My dad just got new hearing aids. They are very cool with the ability to change the sensitivity based on the situation. For example, in a restaurant there is one setting that will cut out low and high frequency noise and amplify the frequency range associated with human voice. There is another setting for a quiet room where all frequencies are amplified with equal volume. There are a few other settings and of course there’s the setting associated with not listening to me babble: the off button!

What the devices are doing is adjusting sound based on signal-to-noise raitos (S/N) with specific frequency management. The same issues apply to processing SIEM/log management information. There are times when the S/N ratio is low so the filters need to be tuned to clip the high frequency (nuisance events) and the low frequency (insignificant events) while focusing on the mid-range (events with a high probability of being significant). At other times – like sitting in a quiet room listening to classical music – the S/N ratio is high so the sensitivity can be turned down so that only events that pass a higher threshold are processed. The challenge comes when the environment doesn’t match the settings; for example, a noisy restaurant with a piano playing or a high frequency of events where the low frequency (one failed logon) might be significant.

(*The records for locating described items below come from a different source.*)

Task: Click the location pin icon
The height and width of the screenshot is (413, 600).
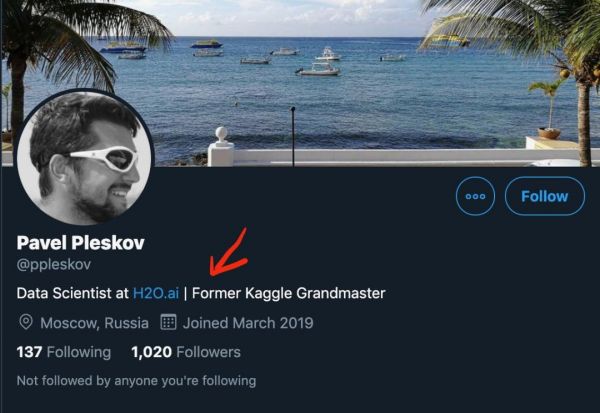Action: click(x=26, y=323)
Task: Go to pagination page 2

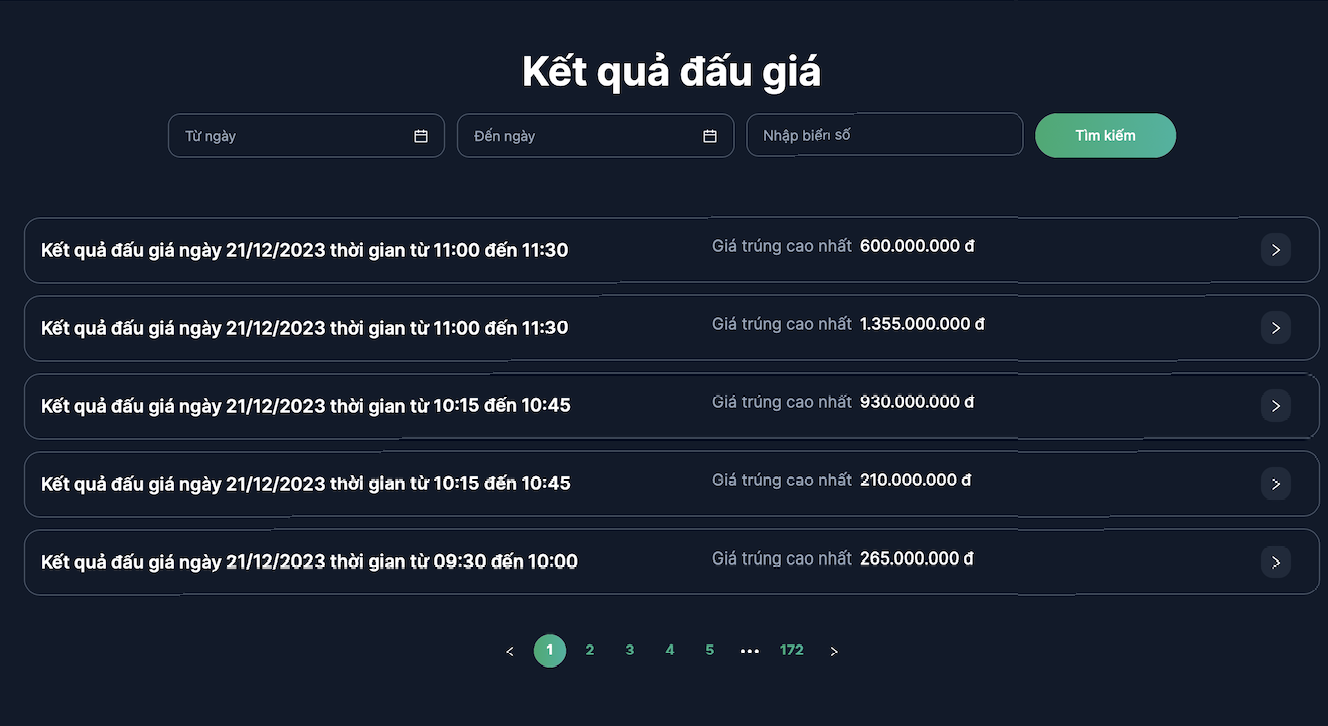Action: (590, 650)
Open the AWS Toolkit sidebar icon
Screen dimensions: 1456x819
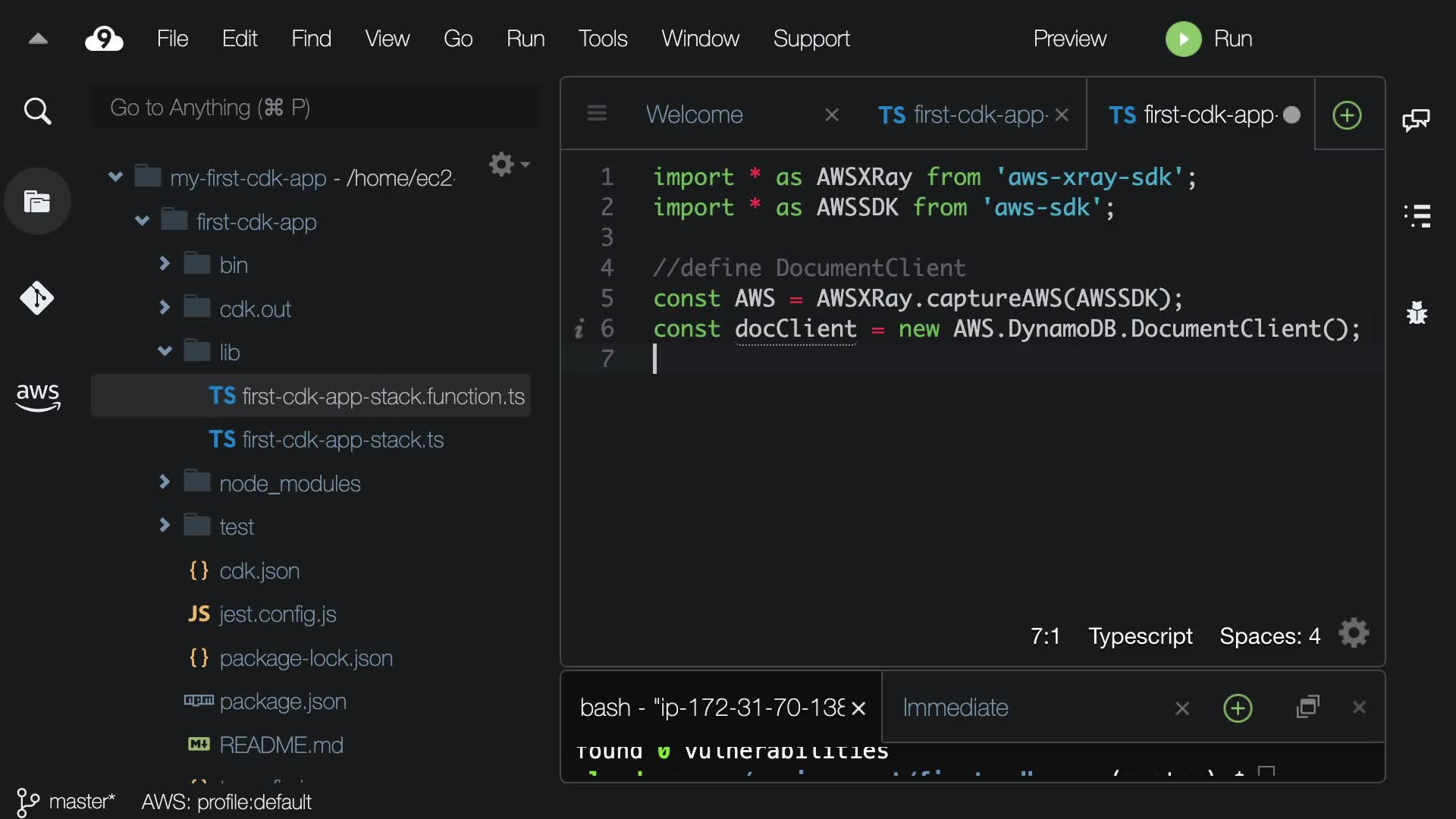coord(37,396)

Our brains (with functional ears) have the ability to dynamically adjust the gain control and adjust frequency sensitivity in real-time based on input from our other senses and our past experiences. The same capability is needed in SIEM/log management where rather than having a gain control setting with 3 positions, we need a continuous gain control where the filter can be adjusted based on the operators senses (knowledge of the architecture and environment) and his/her experiences. This is where IT Search can be used to better support SIEM/log management by pumping up the volume when needed, and only when needed.